The answer should consist solely of the lines from the first one below through the line containing "The width and height of the screenshot is (616, 667).", copied exactly.

— SUPPLIED ENTRIES —
-.-.-

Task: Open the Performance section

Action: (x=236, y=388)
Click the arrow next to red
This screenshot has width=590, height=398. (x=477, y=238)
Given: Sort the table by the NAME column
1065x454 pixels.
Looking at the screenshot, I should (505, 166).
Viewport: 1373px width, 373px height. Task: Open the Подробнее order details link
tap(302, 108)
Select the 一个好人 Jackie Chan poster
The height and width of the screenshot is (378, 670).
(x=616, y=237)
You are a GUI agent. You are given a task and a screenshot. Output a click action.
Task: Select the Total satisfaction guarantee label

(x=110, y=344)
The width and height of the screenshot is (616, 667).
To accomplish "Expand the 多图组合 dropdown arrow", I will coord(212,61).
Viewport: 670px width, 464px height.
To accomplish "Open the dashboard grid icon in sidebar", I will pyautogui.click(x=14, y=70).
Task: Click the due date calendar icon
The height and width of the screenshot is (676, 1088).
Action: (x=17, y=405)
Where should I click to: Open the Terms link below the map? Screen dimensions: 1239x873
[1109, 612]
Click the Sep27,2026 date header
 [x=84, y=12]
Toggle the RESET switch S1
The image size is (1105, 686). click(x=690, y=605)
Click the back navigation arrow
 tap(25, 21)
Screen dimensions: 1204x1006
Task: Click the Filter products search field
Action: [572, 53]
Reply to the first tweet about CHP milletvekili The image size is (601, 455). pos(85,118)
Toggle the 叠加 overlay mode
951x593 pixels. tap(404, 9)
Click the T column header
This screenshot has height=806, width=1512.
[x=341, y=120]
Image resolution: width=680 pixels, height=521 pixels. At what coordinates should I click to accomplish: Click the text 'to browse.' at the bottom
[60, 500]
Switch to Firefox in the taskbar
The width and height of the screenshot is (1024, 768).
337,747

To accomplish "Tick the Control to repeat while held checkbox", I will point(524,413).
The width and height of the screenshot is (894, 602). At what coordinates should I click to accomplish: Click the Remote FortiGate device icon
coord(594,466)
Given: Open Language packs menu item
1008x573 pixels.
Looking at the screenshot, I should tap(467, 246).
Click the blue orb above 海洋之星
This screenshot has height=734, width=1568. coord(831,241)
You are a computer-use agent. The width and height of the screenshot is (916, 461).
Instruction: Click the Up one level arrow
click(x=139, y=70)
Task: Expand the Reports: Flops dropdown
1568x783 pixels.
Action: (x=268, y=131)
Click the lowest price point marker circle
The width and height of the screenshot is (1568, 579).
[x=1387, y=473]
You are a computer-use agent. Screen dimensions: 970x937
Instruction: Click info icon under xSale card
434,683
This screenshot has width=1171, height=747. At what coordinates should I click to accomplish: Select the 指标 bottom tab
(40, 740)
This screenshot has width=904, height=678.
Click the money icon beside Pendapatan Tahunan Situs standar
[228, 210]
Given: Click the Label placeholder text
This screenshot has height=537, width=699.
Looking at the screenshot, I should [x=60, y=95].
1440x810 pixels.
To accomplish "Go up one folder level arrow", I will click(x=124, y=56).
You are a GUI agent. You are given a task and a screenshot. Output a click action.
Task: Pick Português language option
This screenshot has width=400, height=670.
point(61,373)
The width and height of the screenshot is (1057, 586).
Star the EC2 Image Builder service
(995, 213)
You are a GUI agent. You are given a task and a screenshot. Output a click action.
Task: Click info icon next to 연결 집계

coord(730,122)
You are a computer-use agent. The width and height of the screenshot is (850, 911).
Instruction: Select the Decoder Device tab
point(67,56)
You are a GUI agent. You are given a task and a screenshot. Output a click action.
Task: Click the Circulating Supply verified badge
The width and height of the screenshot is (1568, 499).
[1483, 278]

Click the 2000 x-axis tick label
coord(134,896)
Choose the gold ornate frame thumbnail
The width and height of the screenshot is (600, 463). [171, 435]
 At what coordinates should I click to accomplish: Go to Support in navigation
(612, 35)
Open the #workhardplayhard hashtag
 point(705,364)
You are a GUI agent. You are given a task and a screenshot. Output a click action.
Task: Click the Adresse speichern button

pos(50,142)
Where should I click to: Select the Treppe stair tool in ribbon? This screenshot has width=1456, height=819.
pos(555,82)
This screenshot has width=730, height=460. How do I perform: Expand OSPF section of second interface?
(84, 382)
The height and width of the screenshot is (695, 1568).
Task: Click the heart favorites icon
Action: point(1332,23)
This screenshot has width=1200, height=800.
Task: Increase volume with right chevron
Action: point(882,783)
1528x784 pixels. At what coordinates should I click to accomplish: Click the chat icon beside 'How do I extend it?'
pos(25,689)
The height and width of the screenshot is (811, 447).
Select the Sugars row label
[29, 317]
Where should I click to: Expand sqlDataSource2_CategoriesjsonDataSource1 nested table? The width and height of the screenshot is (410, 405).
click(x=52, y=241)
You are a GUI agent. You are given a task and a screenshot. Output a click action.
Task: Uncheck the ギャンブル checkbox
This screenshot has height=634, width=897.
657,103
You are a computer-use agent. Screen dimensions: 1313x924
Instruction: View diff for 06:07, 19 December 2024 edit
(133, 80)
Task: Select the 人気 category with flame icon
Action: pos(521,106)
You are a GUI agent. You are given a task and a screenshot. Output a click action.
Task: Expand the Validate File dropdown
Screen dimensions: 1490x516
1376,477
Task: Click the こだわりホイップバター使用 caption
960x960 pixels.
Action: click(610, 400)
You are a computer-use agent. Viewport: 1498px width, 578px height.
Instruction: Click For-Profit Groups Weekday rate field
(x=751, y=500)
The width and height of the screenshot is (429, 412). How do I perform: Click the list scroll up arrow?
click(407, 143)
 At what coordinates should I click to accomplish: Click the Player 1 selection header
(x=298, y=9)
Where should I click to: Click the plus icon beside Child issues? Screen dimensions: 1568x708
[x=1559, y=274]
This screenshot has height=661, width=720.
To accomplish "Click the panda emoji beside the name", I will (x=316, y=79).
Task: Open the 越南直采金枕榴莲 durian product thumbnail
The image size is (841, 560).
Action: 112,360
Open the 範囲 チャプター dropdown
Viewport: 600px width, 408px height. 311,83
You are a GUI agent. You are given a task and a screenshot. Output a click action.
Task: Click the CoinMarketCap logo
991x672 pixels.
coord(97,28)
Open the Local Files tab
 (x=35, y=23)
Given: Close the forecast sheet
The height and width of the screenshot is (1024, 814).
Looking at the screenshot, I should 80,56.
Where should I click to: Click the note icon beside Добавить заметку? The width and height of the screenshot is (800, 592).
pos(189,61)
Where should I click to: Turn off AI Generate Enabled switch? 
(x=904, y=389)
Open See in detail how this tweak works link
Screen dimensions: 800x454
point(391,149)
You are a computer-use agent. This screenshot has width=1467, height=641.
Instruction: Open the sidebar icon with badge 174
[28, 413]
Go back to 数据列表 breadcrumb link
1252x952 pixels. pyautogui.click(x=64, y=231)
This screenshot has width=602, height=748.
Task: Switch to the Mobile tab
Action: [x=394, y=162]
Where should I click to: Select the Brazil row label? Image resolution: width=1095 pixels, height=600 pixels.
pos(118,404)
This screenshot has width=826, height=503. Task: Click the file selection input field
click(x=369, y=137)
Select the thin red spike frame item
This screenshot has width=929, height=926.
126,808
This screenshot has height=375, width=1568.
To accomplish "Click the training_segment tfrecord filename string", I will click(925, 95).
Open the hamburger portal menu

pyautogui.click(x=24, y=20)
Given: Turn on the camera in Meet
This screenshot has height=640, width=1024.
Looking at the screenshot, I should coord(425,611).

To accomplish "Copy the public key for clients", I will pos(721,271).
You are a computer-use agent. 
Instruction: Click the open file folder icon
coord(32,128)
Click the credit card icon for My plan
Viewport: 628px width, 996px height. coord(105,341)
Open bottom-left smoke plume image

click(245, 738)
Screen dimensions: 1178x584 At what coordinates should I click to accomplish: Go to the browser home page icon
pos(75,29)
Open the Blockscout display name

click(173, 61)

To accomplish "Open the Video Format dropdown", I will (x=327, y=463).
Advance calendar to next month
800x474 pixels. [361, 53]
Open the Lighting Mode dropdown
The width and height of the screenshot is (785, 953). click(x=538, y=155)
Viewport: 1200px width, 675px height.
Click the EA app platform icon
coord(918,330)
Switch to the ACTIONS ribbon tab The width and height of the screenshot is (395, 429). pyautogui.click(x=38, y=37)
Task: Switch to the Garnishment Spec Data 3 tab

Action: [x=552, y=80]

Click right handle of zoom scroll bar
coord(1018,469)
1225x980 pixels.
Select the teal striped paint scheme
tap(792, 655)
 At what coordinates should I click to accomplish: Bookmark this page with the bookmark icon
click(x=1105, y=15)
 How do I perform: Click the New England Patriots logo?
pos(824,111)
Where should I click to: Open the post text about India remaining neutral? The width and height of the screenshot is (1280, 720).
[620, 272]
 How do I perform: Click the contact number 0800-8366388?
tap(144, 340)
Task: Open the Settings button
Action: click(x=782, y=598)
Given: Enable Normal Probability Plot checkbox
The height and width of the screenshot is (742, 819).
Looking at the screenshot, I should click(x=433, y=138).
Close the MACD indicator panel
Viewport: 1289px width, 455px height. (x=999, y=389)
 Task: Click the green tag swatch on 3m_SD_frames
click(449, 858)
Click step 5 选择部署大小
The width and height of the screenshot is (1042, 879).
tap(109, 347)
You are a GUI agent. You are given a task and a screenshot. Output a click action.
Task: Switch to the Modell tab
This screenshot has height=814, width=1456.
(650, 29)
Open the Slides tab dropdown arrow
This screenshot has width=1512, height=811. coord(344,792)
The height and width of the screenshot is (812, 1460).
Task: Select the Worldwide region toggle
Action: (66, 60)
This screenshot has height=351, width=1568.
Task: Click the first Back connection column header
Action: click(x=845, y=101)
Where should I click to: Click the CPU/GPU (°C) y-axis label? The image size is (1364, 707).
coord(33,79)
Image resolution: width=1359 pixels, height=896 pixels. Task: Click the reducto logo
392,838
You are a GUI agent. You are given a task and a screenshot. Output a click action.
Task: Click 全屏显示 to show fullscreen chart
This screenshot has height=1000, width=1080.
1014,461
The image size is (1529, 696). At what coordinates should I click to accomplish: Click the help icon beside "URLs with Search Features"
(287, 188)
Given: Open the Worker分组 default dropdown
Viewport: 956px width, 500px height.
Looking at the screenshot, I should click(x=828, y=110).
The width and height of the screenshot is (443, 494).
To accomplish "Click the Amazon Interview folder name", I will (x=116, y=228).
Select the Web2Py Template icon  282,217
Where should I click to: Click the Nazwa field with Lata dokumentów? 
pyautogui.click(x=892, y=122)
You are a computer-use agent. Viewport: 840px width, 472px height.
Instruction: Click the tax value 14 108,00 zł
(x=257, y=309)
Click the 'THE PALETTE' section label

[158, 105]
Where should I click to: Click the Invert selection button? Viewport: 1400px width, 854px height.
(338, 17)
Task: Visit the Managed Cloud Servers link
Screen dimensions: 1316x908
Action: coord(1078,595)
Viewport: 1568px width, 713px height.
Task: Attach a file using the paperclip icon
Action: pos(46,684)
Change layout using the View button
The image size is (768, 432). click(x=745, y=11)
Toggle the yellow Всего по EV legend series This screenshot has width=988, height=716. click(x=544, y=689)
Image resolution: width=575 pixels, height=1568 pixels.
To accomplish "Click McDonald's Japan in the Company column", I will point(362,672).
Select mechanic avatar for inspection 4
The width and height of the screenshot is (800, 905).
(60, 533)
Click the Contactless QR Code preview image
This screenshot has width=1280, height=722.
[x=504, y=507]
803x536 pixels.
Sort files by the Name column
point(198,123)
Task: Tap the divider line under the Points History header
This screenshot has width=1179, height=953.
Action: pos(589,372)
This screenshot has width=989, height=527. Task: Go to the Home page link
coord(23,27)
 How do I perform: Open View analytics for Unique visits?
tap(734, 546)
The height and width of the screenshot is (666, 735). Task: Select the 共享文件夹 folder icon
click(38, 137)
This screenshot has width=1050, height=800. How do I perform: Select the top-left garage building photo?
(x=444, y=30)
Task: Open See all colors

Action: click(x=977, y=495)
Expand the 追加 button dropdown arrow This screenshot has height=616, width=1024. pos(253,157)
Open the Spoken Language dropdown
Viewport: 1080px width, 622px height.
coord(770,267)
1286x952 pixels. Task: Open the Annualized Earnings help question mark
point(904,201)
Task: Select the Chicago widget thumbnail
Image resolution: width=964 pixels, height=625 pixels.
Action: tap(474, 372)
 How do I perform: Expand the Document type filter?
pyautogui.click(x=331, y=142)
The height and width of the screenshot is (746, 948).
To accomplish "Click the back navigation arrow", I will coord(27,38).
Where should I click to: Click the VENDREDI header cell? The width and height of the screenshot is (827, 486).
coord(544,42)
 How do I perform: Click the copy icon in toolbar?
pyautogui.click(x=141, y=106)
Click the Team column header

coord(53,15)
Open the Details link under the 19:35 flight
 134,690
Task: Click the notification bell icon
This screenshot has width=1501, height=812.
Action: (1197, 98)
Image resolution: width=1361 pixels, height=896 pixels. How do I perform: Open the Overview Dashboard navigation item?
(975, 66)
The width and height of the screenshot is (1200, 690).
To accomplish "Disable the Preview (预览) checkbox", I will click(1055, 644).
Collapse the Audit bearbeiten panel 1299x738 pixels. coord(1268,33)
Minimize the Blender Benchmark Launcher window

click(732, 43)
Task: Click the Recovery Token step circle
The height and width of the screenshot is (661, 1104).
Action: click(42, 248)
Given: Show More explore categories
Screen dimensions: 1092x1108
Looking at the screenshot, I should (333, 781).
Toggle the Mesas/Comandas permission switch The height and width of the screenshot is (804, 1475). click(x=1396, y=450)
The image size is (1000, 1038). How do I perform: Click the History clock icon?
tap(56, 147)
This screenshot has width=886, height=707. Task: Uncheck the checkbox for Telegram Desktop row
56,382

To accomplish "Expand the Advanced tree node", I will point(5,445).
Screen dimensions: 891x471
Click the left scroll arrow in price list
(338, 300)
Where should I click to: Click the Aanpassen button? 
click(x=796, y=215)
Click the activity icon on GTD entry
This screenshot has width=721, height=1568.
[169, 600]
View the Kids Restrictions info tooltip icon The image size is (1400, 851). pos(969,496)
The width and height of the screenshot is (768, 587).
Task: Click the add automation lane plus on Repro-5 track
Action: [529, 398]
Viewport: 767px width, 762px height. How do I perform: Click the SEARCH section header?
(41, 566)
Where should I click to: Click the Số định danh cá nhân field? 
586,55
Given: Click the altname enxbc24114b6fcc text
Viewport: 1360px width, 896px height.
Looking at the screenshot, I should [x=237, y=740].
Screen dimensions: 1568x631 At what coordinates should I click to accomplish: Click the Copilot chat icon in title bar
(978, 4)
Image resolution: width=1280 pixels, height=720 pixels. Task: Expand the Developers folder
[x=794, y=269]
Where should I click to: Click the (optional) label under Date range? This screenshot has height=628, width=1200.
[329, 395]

-.-.-

— TASK RESPONSE —
Task: Open the Performance section

Action: (x=236, y=388)
Click the arrow next to red
This screenshot has width=590, height=398. (x=477, y=238)
Given: Sort the table by the NAME column
1065x454 pixels.
Looking at the screenshot, I should (505, 166).
Viewport: 1373px width, 373px height. Task: Open the Подробнее order details link
tap(302, 108)
Select the 一个好人 Jackie Chan poster
The height and width of the screenshot is (378, 670).
(x=616, y=237)
You are a GUI agent. You are given a task and a screenshot. Output a click action.
Task: Select the Total satisfaction guarantee label

(x=110, y=344)
The width and height of the screenshot is (616, 667).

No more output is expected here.